A jogada da Verizon/AOL foi contestada na FCC resultando num acordo. O valor do acordo foi irrisório (1,35 milhões de dólares). A decisão proferida pela FCC, em 27/10/2016, em favor da proteção da privacidade dos usuários de internet, não afetou as empresas sujeitas ao Federal Trade Commission (caso da Verison). A empresa simplesmente seguiu em frente e comprou a Yahoo por 4,4 bilhões de dólares para ter a escala necessária de excedente comportamental que lhe permitisse desafiar seriamente a predominância do Google e Facebook no mercado publicitário de comportamentos futuros.

“New and established companies from every sector – including retail, fitness, insurance, automotive, travel, hospitality, health, and education – are joing the migrratory path to surveillance revenues, lured by the magnetism of outsized growth, profit, and promise of the lavish rewards that only the financial market can confer.” (The Age of Surveillance Capitalism, Shoshana Zuboff, PublicAffairs, New York, 2019, p. 172)

Tradução:

“Empresas novas e estabelecidas de todos os setores – incluindo varejo, ginástica, seguros, automotiva, viagens, hospitalidade, saúde e educação – estão se unindo ao caminho migratório para obter receitas de vigilância, atraídas pelo magnetismo de crescimento, lucro e promessa de enormes recompensas generosas que somente o mercado financeiro pode conferir.”

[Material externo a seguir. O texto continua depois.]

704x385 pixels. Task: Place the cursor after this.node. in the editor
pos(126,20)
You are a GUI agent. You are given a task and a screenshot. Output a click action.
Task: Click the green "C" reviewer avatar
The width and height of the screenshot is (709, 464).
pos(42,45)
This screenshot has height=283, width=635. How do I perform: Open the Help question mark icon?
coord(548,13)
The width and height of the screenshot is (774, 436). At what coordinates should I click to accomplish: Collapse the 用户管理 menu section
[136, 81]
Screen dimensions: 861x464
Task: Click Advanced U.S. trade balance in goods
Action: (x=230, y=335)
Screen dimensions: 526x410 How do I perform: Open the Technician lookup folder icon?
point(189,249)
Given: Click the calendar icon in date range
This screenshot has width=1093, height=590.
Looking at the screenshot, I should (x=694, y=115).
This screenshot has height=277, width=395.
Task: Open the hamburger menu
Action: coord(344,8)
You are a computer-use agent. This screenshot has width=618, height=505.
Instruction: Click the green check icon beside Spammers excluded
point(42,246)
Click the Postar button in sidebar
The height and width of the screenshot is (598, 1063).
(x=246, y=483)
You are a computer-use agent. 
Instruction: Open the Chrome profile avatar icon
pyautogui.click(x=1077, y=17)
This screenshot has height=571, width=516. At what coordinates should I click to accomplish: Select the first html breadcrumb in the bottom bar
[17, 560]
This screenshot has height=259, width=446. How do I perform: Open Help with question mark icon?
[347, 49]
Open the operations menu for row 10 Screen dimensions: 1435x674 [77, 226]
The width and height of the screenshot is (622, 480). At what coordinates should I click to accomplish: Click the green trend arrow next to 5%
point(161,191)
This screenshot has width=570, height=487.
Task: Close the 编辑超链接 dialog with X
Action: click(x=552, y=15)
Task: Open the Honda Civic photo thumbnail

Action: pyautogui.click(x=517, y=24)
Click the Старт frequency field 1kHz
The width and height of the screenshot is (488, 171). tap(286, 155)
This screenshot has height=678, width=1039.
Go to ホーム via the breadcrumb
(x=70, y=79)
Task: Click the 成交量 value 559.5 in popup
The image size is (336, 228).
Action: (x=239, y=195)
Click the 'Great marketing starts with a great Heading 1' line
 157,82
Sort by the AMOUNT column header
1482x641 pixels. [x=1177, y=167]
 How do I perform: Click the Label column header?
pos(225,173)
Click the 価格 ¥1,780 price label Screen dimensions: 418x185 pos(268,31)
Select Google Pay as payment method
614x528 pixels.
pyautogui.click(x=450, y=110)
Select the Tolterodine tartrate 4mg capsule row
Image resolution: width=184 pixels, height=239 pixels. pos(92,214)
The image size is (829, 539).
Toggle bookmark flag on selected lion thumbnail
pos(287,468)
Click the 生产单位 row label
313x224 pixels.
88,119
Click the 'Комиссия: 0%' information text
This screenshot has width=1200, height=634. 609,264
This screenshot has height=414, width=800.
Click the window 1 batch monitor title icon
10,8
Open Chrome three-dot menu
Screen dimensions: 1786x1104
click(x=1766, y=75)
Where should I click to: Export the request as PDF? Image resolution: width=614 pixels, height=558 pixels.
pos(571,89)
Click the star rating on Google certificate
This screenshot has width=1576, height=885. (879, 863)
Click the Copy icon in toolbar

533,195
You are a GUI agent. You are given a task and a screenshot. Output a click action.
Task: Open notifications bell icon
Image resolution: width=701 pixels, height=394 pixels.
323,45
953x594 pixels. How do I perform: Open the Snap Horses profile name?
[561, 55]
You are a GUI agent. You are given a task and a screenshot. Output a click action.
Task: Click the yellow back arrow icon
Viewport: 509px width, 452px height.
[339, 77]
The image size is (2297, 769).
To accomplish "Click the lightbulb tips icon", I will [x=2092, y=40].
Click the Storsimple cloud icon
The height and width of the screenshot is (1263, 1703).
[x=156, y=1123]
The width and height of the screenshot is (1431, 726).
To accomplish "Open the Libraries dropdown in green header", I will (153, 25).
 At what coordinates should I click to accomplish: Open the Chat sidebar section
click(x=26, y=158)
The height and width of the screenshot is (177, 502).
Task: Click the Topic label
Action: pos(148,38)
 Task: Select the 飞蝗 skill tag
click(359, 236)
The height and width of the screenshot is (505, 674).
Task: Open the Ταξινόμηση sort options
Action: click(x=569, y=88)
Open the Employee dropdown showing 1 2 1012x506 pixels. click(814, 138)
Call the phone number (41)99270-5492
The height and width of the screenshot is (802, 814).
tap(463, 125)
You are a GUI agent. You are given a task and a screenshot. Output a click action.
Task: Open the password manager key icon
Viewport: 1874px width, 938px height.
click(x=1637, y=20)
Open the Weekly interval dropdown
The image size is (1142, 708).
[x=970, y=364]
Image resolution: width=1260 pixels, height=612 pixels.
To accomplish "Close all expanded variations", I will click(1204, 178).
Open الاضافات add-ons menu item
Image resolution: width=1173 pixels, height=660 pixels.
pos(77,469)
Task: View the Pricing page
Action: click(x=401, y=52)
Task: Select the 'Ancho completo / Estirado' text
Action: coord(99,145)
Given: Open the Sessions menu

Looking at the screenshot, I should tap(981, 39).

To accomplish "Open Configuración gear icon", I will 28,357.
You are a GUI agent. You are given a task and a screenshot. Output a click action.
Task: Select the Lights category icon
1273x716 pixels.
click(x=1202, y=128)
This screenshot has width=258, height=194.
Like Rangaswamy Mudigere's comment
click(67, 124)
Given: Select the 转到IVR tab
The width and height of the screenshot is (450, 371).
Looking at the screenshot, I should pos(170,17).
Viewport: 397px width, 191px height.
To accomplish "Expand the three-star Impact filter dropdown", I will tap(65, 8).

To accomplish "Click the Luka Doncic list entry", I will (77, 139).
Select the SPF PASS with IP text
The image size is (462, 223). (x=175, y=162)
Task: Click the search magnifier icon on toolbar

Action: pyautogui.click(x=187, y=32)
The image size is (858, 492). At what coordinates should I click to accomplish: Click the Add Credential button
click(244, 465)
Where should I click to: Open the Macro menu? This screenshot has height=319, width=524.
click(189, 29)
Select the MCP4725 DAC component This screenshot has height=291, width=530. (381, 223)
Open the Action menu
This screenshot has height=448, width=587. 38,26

O padrão criado pelo Google e seguido por Facebook, Microsoft e Verizon conseguiu se impor. A universalização do capitalismo de vigilância transformou os usuários de internet e telefonia móvel em fornecedores primários de uma matéria-prima inesgotável gratuita. Mas isso é apenas o começo de uma nova era. Aspectos cada vez mais opressivos desta nova economia que remodela o mundo de acordo com o perfil que pode ser feito das pessoas são narrados por Shoshana Zuboff.